=== DATA SHOWN ===
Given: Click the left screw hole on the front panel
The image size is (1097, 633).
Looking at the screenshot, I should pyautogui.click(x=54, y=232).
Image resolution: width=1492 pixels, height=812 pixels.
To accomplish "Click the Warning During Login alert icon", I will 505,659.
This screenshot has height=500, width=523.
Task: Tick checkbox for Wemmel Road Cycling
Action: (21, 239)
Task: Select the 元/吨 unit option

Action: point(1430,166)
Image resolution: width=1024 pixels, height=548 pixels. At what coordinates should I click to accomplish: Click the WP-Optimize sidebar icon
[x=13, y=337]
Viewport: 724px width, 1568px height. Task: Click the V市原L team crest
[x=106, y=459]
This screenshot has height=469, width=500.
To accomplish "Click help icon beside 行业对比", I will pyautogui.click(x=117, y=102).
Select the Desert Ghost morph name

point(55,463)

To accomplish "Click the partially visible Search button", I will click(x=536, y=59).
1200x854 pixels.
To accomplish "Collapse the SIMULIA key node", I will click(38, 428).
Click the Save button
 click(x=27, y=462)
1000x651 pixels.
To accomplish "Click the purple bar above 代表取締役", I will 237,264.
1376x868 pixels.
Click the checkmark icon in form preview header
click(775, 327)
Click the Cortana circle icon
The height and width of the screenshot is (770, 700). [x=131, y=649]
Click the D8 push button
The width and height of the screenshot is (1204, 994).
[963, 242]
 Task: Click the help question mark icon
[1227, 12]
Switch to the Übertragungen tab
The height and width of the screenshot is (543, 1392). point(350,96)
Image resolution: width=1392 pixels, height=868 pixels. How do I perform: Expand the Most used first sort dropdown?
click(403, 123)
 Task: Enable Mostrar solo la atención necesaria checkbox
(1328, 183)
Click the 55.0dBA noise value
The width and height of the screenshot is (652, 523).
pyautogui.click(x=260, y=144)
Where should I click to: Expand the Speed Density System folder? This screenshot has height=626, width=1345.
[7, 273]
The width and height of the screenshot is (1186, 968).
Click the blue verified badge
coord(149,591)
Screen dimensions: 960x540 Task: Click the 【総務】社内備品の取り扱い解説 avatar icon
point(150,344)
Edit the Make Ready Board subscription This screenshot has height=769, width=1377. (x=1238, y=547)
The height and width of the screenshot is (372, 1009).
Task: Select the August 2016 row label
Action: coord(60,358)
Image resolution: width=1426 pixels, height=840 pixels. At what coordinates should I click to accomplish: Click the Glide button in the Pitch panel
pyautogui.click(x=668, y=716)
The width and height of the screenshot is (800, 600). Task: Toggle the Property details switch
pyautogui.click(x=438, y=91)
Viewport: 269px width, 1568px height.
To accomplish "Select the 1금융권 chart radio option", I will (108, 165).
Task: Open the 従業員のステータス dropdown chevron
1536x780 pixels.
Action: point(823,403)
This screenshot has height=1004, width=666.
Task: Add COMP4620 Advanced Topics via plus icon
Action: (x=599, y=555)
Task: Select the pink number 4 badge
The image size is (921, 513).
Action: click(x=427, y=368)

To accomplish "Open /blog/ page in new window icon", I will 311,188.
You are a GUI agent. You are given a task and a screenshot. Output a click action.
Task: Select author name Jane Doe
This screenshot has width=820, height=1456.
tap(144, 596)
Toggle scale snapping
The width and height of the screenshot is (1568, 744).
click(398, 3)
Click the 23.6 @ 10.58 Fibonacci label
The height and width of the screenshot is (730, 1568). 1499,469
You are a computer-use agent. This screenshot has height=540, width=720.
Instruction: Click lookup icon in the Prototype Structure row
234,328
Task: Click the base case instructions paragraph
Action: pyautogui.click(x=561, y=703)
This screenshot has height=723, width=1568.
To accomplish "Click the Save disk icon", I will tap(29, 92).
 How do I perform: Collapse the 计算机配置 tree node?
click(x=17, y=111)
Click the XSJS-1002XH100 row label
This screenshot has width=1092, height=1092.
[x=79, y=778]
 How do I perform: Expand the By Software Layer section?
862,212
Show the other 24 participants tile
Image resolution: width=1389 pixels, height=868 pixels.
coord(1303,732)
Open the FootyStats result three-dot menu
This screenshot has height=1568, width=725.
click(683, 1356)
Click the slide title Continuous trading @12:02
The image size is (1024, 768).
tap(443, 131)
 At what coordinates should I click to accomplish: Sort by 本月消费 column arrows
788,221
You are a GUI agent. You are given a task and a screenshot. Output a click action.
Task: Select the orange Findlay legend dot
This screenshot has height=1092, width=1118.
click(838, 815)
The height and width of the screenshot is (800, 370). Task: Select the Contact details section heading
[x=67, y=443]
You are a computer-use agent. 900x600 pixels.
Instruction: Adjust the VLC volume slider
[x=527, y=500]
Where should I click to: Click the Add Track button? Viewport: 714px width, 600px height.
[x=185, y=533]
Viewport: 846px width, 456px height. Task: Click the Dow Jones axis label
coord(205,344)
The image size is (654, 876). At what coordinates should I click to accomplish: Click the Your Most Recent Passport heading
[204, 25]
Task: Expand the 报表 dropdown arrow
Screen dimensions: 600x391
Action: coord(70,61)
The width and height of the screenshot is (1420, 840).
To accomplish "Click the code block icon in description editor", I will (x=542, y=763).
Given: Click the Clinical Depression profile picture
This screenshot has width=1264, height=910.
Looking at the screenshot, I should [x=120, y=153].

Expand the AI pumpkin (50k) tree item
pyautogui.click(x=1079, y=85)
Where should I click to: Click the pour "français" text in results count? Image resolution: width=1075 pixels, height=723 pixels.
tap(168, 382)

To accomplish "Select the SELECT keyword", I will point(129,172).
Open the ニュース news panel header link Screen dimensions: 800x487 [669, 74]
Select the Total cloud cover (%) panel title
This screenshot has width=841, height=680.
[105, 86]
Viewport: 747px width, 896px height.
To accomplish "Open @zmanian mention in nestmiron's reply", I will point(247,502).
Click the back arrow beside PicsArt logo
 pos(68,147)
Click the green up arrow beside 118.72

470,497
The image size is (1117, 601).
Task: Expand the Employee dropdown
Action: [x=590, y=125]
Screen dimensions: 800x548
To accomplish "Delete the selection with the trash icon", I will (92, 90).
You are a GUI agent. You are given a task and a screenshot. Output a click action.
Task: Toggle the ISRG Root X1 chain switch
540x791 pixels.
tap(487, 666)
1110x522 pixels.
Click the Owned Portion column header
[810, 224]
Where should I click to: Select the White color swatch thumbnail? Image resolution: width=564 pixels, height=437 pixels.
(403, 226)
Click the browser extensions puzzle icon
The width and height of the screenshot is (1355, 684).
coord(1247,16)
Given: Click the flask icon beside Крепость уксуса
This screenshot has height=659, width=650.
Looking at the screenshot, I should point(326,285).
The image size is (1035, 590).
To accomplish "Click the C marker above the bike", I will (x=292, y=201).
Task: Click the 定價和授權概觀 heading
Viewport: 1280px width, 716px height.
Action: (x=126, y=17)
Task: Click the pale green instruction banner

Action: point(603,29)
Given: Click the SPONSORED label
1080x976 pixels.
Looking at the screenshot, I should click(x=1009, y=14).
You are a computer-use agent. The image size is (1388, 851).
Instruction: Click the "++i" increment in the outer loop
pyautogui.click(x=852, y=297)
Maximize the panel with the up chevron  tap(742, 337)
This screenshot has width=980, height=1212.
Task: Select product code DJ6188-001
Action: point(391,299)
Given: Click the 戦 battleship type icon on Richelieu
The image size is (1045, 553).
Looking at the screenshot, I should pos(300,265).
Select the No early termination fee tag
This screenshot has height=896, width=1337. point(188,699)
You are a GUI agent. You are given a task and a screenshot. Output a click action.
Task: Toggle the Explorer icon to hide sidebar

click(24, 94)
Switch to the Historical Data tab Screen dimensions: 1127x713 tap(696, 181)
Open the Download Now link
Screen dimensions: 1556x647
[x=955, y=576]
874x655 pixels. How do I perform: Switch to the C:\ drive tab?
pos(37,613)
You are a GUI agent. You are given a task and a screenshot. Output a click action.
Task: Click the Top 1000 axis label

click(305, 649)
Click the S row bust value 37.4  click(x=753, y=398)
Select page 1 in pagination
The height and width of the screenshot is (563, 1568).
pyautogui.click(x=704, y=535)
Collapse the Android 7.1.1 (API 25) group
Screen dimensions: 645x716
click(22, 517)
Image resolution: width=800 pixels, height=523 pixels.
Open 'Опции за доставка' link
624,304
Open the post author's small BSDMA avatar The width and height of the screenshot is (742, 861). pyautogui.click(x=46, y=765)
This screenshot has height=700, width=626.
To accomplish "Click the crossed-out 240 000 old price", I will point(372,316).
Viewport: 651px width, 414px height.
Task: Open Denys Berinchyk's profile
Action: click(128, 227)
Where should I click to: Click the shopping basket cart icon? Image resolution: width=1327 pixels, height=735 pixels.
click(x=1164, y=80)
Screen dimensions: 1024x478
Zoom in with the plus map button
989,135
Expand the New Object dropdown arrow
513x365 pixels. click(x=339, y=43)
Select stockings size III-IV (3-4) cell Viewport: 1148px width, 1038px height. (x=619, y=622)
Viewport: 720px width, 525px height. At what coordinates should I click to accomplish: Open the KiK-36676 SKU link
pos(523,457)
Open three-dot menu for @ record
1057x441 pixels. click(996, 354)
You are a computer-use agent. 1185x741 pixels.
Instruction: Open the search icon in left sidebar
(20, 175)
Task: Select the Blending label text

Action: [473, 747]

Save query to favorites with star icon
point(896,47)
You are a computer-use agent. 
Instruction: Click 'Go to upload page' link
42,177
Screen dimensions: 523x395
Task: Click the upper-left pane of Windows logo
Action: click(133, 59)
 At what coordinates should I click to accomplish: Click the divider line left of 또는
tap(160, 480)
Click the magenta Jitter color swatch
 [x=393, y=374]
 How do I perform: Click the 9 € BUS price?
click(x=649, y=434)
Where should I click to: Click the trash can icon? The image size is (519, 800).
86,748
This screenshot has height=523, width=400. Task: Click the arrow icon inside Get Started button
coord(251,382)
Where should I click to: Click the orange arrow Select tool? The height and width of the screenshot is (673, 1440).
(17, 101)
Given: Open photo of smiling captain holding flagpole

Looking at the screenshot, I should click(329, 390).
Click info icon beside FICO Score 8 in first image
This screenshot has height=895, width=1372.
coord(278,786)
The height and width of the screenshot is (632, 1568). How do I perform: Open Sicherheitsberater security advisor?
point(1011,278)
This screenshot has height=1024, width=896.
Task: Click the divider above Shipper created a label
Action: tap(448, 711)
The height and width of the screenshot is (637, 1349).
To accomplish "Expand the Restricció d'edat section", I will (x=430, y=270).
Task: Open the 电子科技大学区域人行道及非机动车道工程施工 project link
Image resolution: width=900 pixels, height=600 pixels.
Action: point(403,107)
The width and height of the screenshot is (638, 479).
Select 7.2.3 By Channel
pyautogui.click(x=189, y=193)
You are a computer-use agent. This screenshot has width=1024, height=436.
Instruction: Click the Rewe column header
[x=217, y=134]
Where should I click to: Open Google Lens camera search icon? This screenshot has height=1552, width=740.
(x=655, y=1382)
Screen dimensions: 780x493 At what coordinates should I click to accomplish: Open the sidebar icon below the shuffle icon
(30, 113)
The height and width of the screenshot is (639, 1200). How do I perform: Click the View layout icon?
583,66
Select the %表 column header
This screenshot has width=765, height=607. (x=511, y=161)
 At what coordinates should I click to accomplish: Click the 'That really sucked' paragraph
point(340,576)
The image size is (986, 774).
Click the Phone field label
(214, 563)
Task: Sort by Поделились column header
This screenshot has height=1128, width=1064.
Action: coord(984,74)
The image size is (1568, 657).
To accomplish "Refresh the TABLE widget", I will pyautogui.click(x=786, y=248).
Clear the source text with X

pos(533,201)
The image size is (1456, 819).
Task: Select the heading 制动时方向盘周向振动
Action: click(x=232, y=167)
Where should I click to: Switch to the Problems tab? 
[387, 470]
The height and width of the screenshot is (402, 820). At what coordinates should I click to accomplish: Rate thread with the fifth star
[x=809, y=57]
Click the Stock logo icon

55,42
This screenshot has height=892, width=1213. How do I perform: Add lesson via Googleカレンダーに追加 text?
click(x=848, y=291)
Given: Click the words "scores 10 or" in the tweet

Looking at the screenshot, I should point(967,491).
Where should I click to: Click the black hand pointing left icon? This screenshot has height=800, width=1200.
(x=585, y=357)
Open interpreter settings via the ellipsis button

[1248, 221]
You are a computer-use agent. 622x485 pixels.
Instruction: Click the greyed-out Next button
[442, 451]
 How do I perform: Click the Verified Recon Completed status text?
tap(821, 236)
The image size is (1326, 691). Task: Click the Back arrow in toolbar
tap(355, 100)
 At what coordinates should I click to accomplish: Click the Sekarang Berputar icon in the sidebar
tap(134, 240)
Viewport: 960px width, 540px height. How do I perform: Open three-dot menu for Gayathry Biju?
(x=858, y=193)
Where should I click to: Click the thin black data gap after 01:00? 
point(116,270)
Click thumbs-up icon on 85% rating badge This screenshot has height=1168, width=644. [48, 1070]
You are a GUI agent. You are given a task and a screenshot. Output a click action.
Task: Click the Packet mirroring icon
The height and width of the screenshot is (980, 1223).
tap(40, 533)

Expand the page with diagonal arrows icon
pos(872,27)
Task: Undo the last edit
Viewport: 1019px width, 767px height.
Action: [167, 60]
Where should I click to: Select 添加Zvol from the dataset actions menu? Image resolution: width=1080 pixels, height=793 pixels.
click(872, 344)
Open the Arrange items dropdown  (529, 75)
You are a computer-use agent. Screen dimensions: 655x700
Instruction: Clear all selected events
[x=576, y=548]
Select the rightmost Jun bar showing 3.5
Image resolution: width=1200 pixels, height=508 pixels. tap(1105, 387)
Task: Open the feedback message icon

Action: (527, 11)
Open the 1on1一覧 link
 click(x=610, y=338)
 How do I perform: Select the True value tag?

=== WHAT THIS TASK INVOLVES ===
Only the lines from the start of the data to the line holding "Image resolution: width=1492" are wanted; return them exactly, both ends included.

=== EXERCISE OUTPUT ===
Given: Click the left screw hole on the front panel
The image size is (1097, 633).
Looking at the screenshot, I should pyautogui.click(x=54, y=232).
Image resolution: width=1492 pixels, height=812 pixels.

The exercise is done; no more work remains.